To measured the M-100’s performance, I used a G.R.A.S.43AG ear/cheek simulator, a Clio FW audio analyzer, a laptop computer running TrueRTA software with an M-Audio MobilePre USB audio interface, and a Musical Fidelity V-Can headphone amplifier. I experimented with the position of the M-100’s earpads by moving them around slightly on the ear/cheek simulator to get the best seal and the most representative response curves.
The M-100’s frequency response measurement suggests a fairly even tonal balance, with a little extra midrange emphasis in the mids around 900 Hz, the usual bump in response in the 3 kHz region, and a gradually declining treble response. Adding 70 ohms output impedance to the V-Can’s 5-ohm output impedance to simulate the effects of using a typical low-quality headphone amp has no significant effect on frequency response.
V-Moda fans might be interested to see how the M-100 compares with the physically similar Crossfade LP2, so I measured the right channel of each headphone and put both of the measurements on one chart. You’ll note an obvious difference in bass response, but this is probably due to the LP2 not getting as good a seal on the ear/cheek simulator. (I tried moving the earpiece around into many different positions, but this is the best bass response I was able to get out of it.) In this comparison, the significant differences appear to be at higher frequencies. Compared with the M-100, the LP2 seems to have a slightly stronger midrange emphasis and a stronger, narrower lower-treble peak in the 3 kHz region, yet typically -4 dB less output between 4 and 7 kHz. This indicates that the M-100 listeners would likely notice a smoother yet more extended treble response.
Total harmonic distortion (THD) at 100 dBA is very low at frequencies above 100 Hz. Below that, it’s generally around 2%, rising to a max of 3%. Impedance averages about 34 ohms. Isolation is somewhat below average for an over-ear headphone, with reduction of -7 to -20 dB above 1 kHz.
I didn’t have the rated impedance to calculate the level for the sensitivity measurement, but given that the Crossfade LP2 is rated at 32 ohms and the M-100 measures very close to that, I took an educated guess that the M-100’s rating would be 32, too.
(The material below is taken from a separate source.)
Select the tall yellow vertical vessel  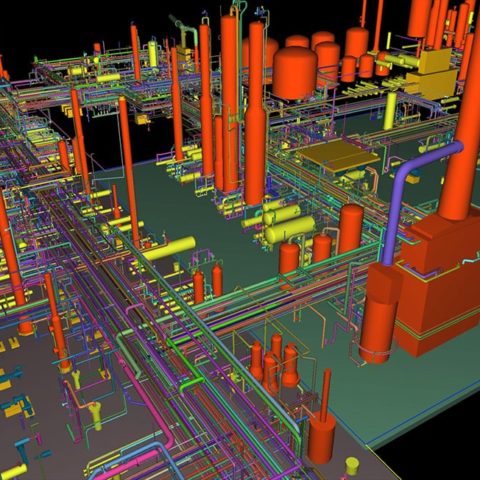pos(390,111)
Average sensitivity with a 1 mW signal at 32 ohms impedance is 102.7 dB from 300 Hz to 10 kHz, 104.6 dB from 300 Hz to 6 kHz. — Brent Butterworth
If you've been a fan of V-Moda's previous headphones, you'll likely find the M-100s a nice synthesis of everything that's come before, with additional refinements. Add to the package the enhanced portability and nifty accessories, and the new headphone seems like a real winner.
The M-100 sounds so good — and is so easy to carry around — that I could imagine it covering most headphone needs for most people, even serious personal audio aficionados, aside from those folks who need more overwhelming bass (and who — if they want V-Modas — might be better served by an M-80 or LP2). The forthcoming cables for DJ use and gaming will only extend the new V-Moda's flexibility..
Sure, it's a $300 headphone, but that's not out of line for a quality product that covers as much ground as this one does. If you're in the market for a portable headphone — or even something for home listening — this holiday season, you definitely need to check the Crossfade M-100 out.